Lo hemos comprobado en otras ocasiones, por ejemplo,  a la hora de hablar de su densidad. Su composición hace que surjan muchas preguntas. Una de ellas tiene que ver con la congelación del aceite de oliva, tema que vamos a tratar en este post.

La Temperatura de Congelación del Aceite de Oliva

La congelación del aceite de oliva es, en cierta parte, fascinante. Comparemos, como en otras ocasiones, con el agua. El agua se congela a los 0ºC y de forma uniforme, de todos es sabido. Sin embargo, no sucede lo mismo con el aceite de oliva.

Lo habrás podido comprobar al ver el aceite de oliva en la nevera o almacenado en algún sitio relativamente frío. Su estado es mucho más sólido que de costumbre, pero aún se pueden ver parte líquidas. En la nevera, de hecho, aparecen grumos que dan muchas veces la sensación de que no está bien.

¿Y por qué no se solidifica de manera uniforme? Esto se debe a  que la temperatura de congelación del aceite de oliva no es la misma en todas sus partículas. La razón está detrás de su composición molecular.

La Composición del AOVE, ¿Cómo influye en su Congelación?

El aceite de oliva está formado por triglicéridos, con diferentes ácidos grasos, siendo el principal de ellos el ácido oleico, pero también está compuesto por ácido palmítico o ácido linoleico. Cada uno de ellos tiene una temperatura de congelación distinta, por lo que su congelación va “por fases”.

En general, el proceso de congelamiento del aceite de oliva se produce a temperaturas superiores a los 0ºC, ¿pero a qué temperatura sucede esto?

Comencemos por el ácido esteárico, presente en un porcentaje reducido del AOVE, entre un 0,5% y un 5%. El aceite esteárico se congela a 20ºC. Una temperatura que podemos considerar bastante elevada.

Luego está el ácido palmítico, el cual forma parte del aceite entre el 7,5% y el 20%. Pues bien, la temperatura del ácido palmítico es de 18ºC. Esto significa que en temperaturas ambientes frías, esta parte del aceite ya se solidificaría.

Ahora, vamos a hablar sobre el ácido oleico. Forma parte de entre el 55% y el 83% del aceite de oliva y es el componente principal de los ácidos grasos del aceite de oliva virgen extra. Su temperatura de congelación está en los 5,5ºC, una temperatura que suele coincidir con la temperatura de la nevera, por lo que es aquí donde solemos ver el aceite de oliva con un aspecto mucho más sólido.

Por último, el ácido linoleico, incluido en un porcentaje del AOVE que varía entre el 3,5% y el 21%, tiene un punto de congelación de -2,8ºC, por loque siempre está líquido en la nevera.

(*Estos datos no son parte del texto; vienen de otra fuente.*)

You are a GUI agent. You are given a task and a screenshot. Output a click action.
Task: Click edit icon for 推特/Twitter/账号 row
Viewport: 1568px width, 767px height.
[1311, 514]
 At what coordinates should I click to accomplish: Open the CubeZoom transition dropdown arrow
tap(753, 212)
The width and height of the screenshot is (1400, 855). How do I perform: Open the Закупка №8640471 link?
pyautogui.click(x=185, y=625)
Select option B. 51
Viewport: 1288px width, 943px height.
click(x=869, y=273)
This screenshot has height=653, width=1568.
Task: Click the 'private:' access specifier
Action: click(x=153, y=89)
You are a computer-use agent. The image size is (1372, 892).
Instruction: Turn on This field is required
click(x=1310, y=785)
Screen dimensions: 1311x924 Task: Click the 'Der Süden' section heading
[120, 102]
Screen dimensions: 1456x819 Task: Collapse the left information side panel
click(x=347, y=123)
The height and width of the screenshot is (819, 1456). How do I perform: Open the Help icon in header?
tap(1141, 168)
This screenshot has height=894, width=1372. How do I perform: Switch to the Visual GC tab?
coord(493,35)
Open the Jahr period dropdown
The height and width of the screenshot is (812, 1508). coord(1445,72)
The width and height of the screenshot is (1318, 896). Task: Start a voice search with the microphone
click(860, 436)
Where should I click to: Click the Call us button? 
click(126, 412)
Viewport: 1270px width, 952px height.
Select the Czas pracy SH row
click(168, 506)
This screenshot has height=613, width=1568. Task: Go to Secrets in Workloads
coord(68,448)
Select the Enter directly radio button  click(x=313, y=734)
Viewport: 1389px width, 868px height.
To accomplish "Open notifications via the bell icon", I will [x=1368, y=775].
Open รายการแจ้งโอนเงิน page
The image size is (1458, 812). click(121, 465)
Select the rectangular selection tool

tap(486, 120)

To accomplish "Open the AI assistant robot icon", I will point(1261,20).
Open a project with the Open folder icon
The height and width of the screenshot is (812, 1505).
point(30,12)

Ya puedes ver que la horquilla de congelación entre los diferentes ácidos graos del aceite de oliva es bastante importante, ¡de más de 20ºC de diferencia! Por eso, se solidifica por porciones y aparecen esos famosos grumos.

¿Afecta la Congelación al Aceite de Oliva?

El aspecto sólido del aceite de oliva da la sensación de que “menos sano” o que está en mal estado, como hemos comentado anteriormente. Sin embargo, esta afirmación es totalmente falsa.

Este tipo de anomalías son muy habituales en el aceite de oliva y no hay por qué preocuparse. Así, las propiedades de este producto se mantienen intactas y, en caso de que se eleve la temperatura, volverá a su estado líquido natural, sin mayores contratiempos.

¡Misterio resuelto! Ahora, ya sabes que hay detrás de los grumos del aceite de oliva y cómo es el proceso de congelación de este producto tan singular.